- _DIRECTIONS FOR THIS TASK_
Which lines run from the one with "Media (79, 2381)" through the end of the data? Retype them exactly, without pictures.

- _DATA SUPPLIED_
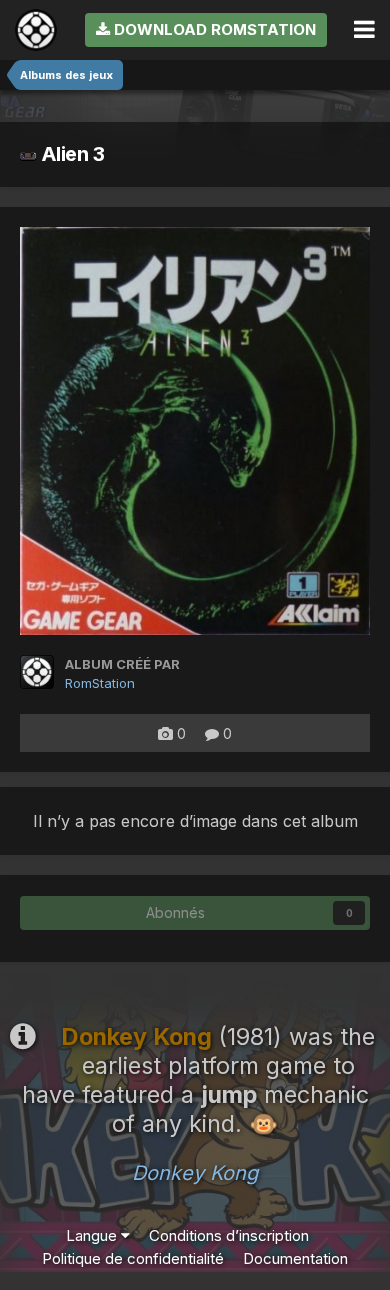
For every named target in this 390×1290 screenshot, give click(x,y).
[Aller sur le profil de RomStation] (37, 672)
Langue (93, 1235)
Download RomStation (213, 29)
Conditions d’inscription (229, 1235)
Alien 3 (70, 154)
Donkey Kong (195, 1173)
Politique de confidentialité (133, 1258)
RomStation (100, 683)
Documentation (295, 1258)
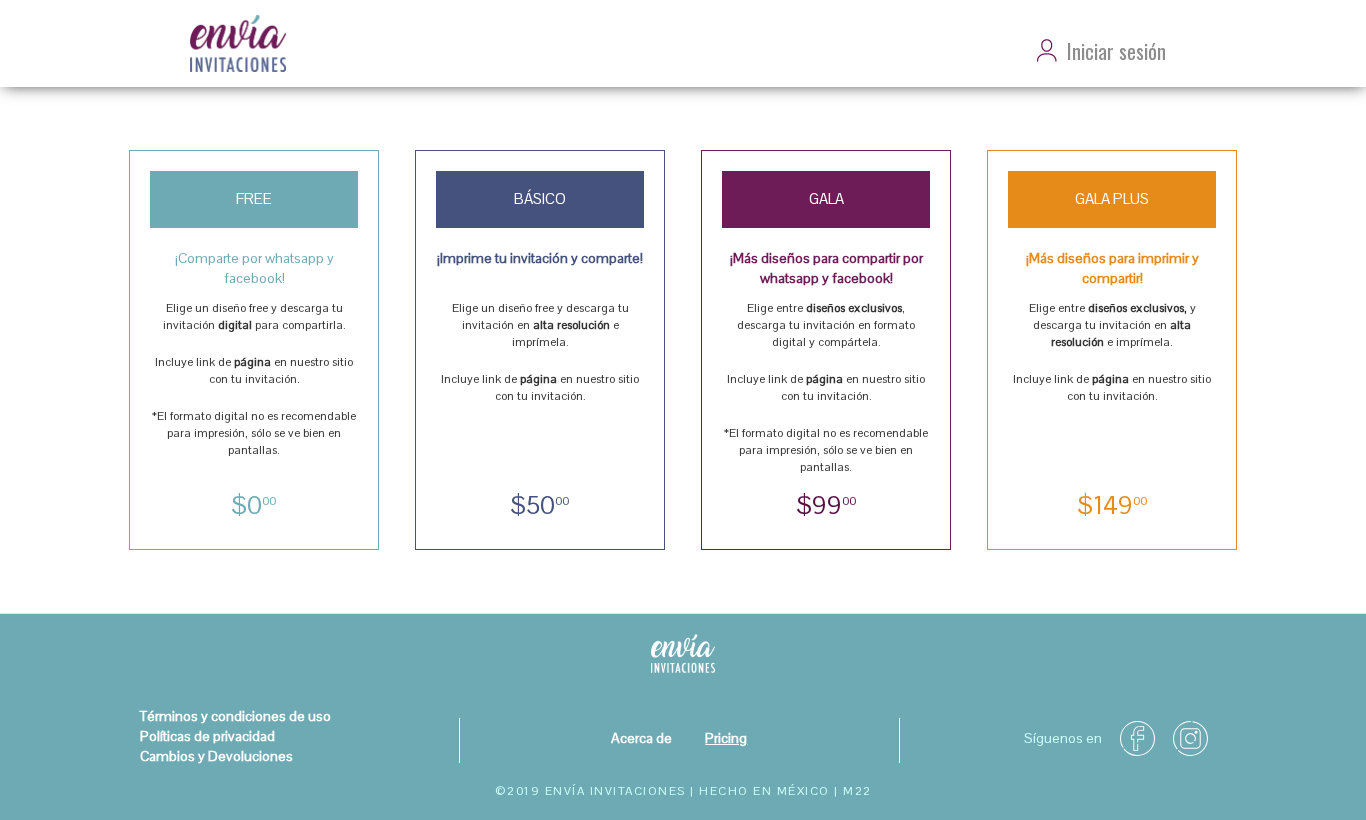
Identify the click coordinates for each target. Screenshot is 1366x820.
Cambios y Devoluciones (216, 756)
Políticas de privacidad (207, 736)
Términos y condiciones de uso (235, 716)
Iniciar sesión (1116, 51)
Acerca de (641, 738)
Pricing (726, 738)
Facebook (1145, 731)
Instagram (1198, 731)
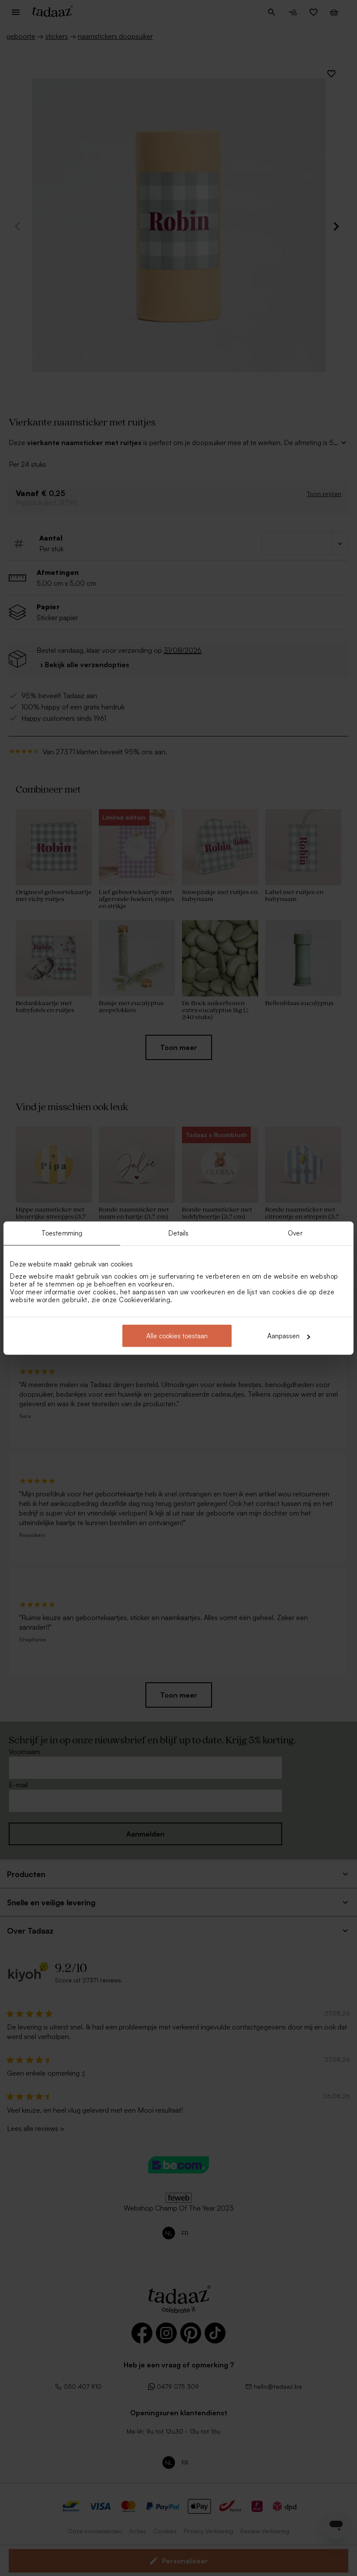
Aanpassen (283, 1336)
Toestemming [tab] (61, 1233)
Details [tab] (178, 1233)
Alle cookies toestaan (177, 1336)
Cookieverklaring (144, 1300)
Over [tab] (295, 1233)
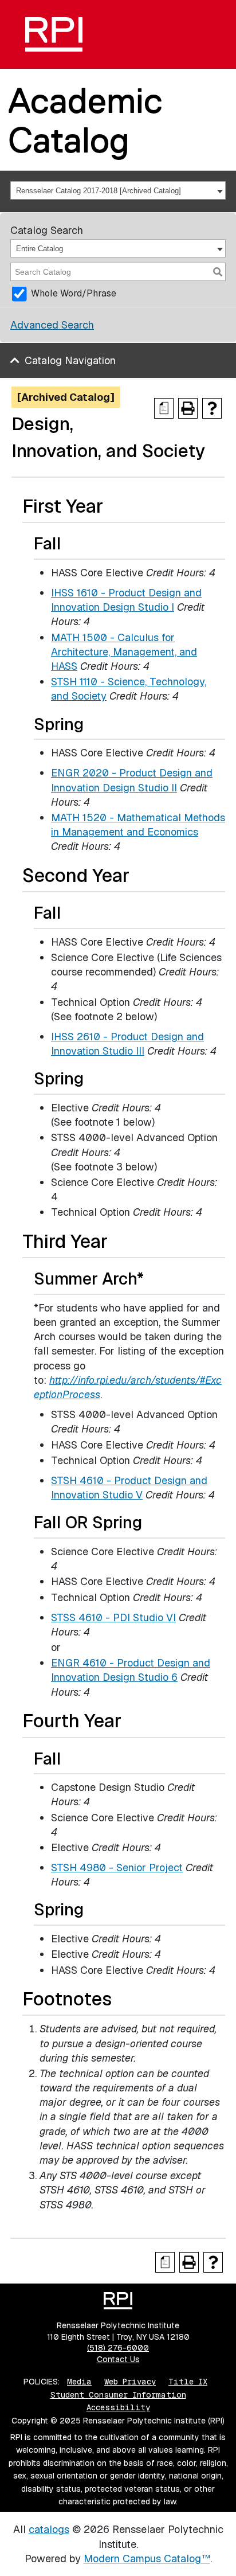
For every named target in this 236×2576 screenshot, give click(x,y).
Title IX (187, 2381)
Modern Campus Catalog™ (147, 2558)
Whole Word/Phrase (73, 293)
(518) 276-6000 (118, 2348)
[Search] (218, 272)
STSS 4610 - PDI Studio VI (113, 1617)
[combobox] (118, 190)
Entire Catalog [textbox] (39, 248)
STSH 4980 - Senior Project (117, 1867)
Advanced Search (52, 324)
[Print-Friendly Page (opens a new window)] (188, 408)
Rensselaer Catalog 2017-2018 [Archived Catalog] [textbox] (98, 190)
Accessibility (118, 2407)
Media (79, 2381)
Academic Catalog (85, 120)
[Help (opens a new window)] (212, 408)
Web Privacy (130, 2381)
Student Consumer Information (118, 2395)
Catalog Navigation (70, 360)
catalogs (49, 2529)
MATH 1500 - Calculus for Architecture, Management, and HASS (124, 652)
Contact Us (118, 2359)
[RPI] (54, 34)
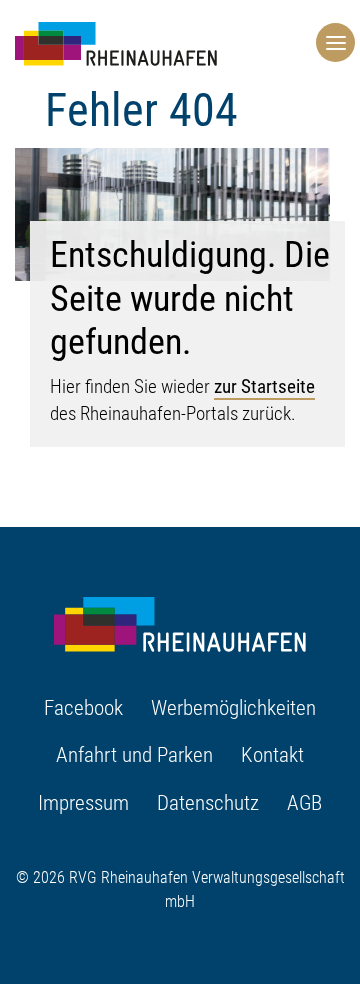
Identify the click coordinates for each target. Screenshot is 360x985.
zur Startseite (264, 386)
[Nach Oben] (336, 902)
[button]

- _RESPONSE TO THE EXERCISE_
Media (79, 2381)
Academic Catalog (85, 120)
[Help (opens a new window)] (212, 408)
Web Privacy (130, 2381)
Student Consumer Information (118, 2395)
Catalog Navigation (70, 360)
catalogs (49, 2529)
MATH 1500 - Calculus for Architecture, Management, and HASS (124, 652)
Contact Us (118, 2359)
[RPI] (54, 34)
Identify the click coordinates for each target. Screenshot is 360x985.
zur Startseite (264, 386)
[Nach Oben] (336, 902)
[button]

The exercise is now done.